Capalbio fa sempre notizia. Anche per il vezzo di alcuni suoi storici frequentatori di autodefinirsi come gli ultimi intellettuali rimasti sul pianeta. Figuriamoci se non balza agli onori della cronaca perché destinata ad ospitare una cinquantina di profughi siriani.

Premesso che come comportarsi in questo caso dovrebbe deciderlo soprattutto chi risiede e abita lì tutto l’anno e non qualche turista più o meno noto che già troppi danni ha fatto confondendo i suoi interessi privati con quelli degli abitanti del luogo, l’occasione può essere utile per qualche considerazione sulla cosiddetta politica dell’accoglienza nei confronti di profughi e migranti. Certo, cinquanta persone in più in un piccolo paese che d’inverno praticamente si spopola possono costituire un problema.

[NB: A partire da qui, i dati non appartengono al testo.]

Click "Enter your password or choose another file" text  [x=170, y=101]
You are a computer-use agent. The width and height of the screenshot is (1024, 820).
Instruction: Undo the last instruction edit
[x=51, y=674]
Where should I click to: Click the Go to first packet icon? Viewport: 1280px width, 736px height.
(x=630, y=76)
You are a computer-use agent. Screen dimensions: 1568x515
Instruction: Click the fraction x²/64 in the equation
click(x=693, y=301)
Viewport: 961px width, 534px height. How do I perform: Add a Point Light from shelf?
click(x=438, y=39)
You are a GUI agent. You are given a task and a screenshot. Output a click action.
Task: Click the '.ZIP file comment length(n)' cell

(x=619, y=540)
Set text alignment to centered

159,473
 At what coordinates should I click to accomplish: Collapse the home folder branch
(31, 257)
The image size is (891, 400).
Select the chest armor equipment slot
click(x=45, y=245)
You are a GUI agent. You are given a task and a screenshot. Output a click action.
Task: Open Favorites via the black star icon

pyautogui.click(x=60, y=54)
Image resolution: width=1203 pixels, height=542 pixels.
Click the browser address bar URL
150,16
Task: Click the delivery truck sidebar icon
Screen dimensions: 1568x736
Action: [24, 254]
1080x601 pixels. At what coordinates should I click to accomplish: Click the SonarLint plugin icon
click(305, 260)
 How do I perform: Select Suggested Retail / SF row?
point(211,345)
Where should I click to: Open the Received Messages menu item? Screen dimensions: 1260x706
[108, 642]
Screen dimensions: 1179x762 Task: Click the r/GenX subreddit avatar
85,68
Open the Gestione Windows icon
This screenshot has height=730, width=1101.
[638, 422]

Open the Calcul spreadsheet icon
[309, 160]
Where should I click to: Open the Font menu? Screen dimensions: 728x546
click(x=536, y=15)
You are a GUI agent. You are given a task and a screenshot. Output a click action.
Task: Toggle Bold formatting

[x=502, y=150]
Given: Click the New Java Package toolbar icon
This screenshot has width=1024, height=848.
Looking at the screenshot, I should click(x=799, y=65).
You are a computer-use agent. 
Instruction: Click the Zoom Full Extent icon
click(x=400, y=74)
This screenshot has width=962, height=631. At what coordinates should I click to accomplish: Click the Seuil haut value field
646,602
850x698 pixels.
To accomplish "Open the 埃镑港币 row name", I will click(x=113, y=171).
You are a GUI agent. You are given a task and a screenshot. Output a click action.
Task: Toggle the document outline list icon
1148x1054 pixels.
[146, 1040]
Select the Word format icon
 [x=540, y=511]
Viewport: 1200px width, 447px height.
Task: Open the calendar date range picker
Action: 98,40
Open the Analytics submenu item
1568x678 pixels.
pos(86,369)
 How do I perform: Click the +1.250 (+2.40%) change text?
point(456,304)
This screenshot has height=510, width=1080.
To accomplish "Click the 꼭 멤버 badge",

Riconoscerlo non significa essere razzisti, ma realisti. E questo vale per Capalbio e per tanti altri piccoli borghi d’Italia. Anche perché da quel che si vede, magari sono disinformato, una volta accolti vengono spesso lasciati a se stessi. Condannati a trascorrere il tempo senza utilità alcuna e visti quindi come un potenziale pericolo. E se invece fossero coinvolti subito in qualche lavoro utile per loro e per tutti? Conosco l’obiezione.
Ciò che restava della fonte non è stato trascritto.